14. Başvurucunun da dâhil olduğu aynı organizasyonun parçası olduğu iddia edilen diğer mükellefler hakkında yapılan inceleme neticesinde düzenlenen mezkûr raporlarda:
i. Ö. Elektronik A.Ş.nin S. marka ürünlerini özellikle belli ölçeğin üzerindeki marketlere nihai olarak fiilî mal satışını gerçekleştirdiği fakat şirketin bu marketlere yaptığı satışın belgesini doğrudan marketlere düzenlemek yerine bir organizasyon kurarak birkaç mükellef üzerinden fiktif satışlar göstermek suretiyle gerçekleştirdiği tespit edilmiştir.
ii. S. marka ürünlerin ithalat, üretim ve satış aşamalarında yer alan mükelleflerin tamamına yakınının Ö. Elektronik A.Ş. ile aynı adreste faaliyette bulunmak üzere mükellefiyet tesis ettirdikleri belirtilmiştir.
iii. İşe başladıktan sonra yapılan ilk yoklamanın ardından bilinen adreslerinde bulunmadıkları, bu sebeple defter belge ibraz yazılarının tebliğ edilemediği vurgulanmıştır.
iv. Organizasyona dâhil olan mükelleflerin çoğunun elektronik eşya ticareti ile uğraştıkları dönemde sigortalı işçi olarak başka işyerlerinde çalıştıkları, buna rağmen trilyonlarca liralık satış hasılatlarının bulunduğu gerçeğine dikkat çekilmiştir.
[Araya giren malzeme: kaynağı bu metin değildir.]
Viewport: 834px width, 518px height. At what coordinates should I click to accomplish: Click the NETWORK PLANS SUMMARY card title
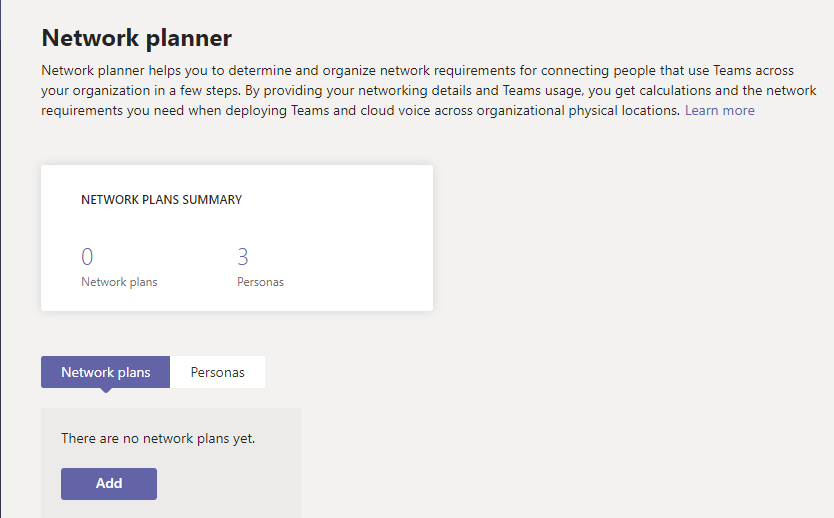[x=161, y=199]
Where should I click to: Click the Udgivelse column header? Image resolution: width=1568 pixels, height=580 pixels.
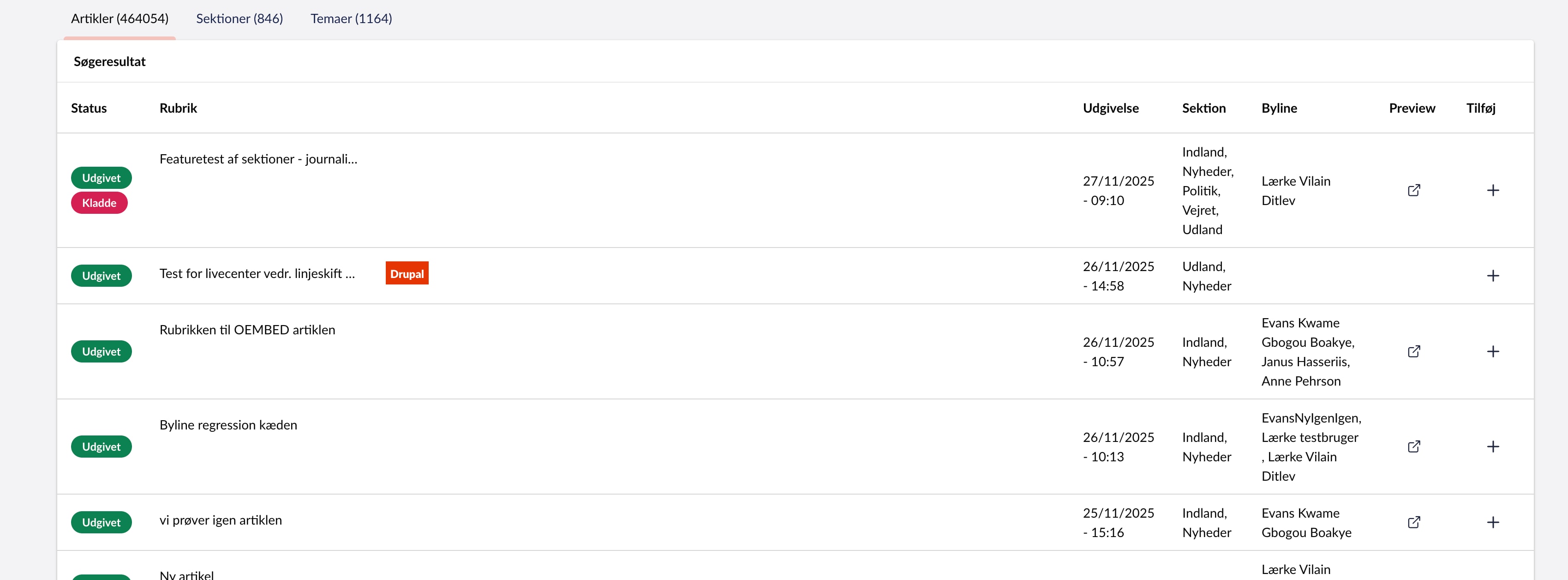pos(1110,108)
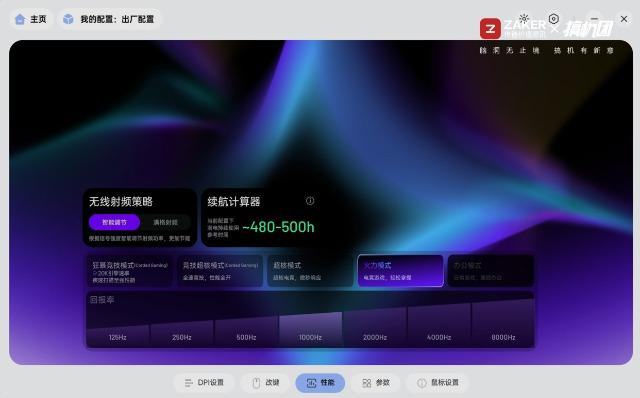Open the hexagon settings icon at the top right
The height and width of the screenshot is (398, 640).
pos(553,19)
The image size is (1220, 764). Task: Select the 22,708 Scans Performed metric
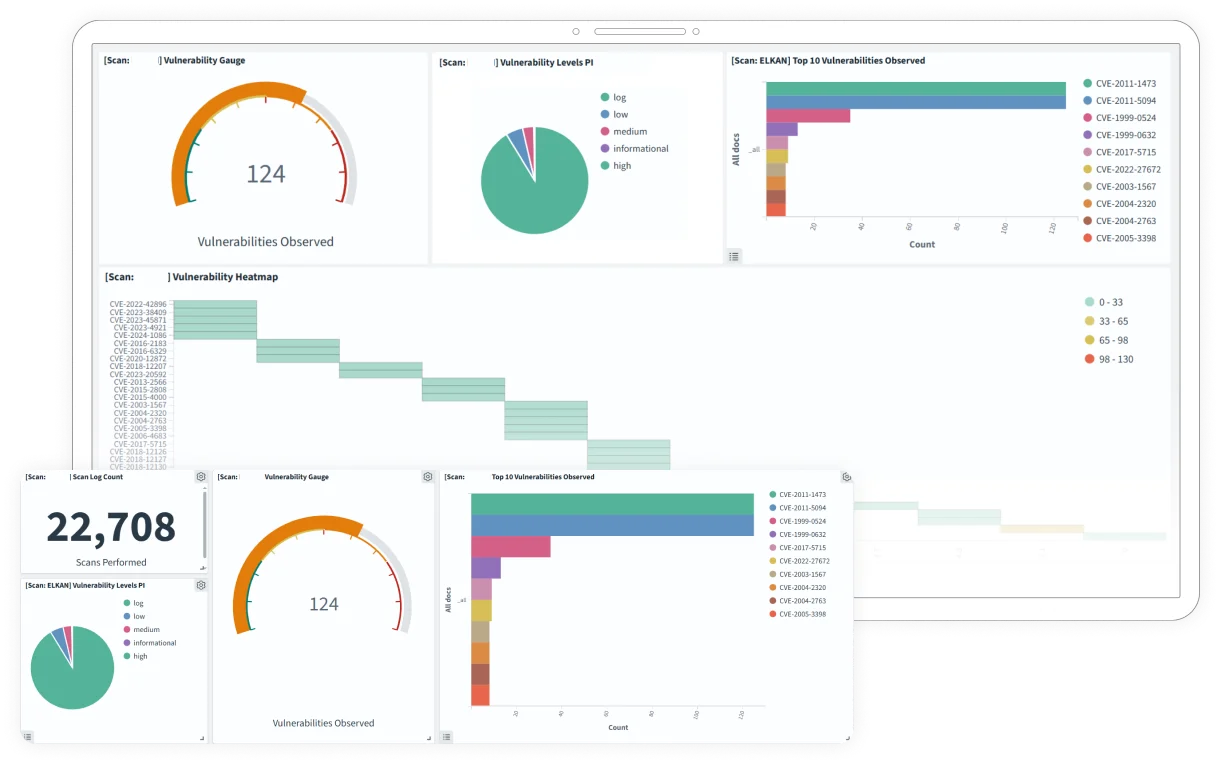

v. Büyük marketlere yapılan satışlarda market yetkililerinin son satıcı olarak satışı yapan A.U.C. ve M.L.K.yı tanımayıp Ö. Elektronik A.Ş. yetkililerini tanıdıkları ve alışları Ö. Elektronik A.Ş.den yaptıklarını beyan ettikleri hususuna değinilmiştir.
vi. Organizasyona dâhil tüm satıcıların banka hesaplarının Denizbank Şirinevler Şubesinde olduğu ve mal bedellerinin son satıcılar hesabına yatırılmış gibi gösterilmekle birlikte yatan paraların birkaç saniye içinde Ö. Elektronik A.Ş. hesabına geçirildiği ve tüm paraların Ö. Elektronik A.Ş hesabında toplandığına işaret edilmiştir.
vii. Ö. Elektronik A.Ş. tarafından ithal edilen veya üretimi yapılan elektronik eşyaların aslında Ö. Elektronik A.Ş. tarafından büyük marketlere satışının yapıldığı, aradaki satıcı mükelleflerin paravan olarak kullanıldığı, Ö. Elektronik A.Ş. tarafından düzenlenen tüm belgeler ile paravan mükelleflerin Ö. Elektronik A.Ş.ye düzenlediği tüm belgelerin sahte belge niteliğinde olduğu, görünürdeki kayıtların aksine bu satışlarla ilgili tüm hasılat ve kazancın gerçekte Ö. Elektronik A.Ş. tarafından elde edildiği hususları ortaya konulmuştur.
viii. Tüm bu tespitlerin ithalat, üretim ve son satış safhası ile ilgili olarak bir organizasyonun varlığını ortaya koyduğu kabul edilmiştir.
ix. Başvurucu Mehmet Karabaşoğlu ile ilgili olarak da ayrıca kendisinin gayriresmî olarak Ö. Elektronik A.Ş.nin başında tüm organizasyonu kurup yönettiği, diğer paravan mükellefleri ve Ö. Elektronik A.Ş.nin kanuni temsilcilerini vergi kaçakçılığı suçuna azmettirdiği sonucuna varılmıştır.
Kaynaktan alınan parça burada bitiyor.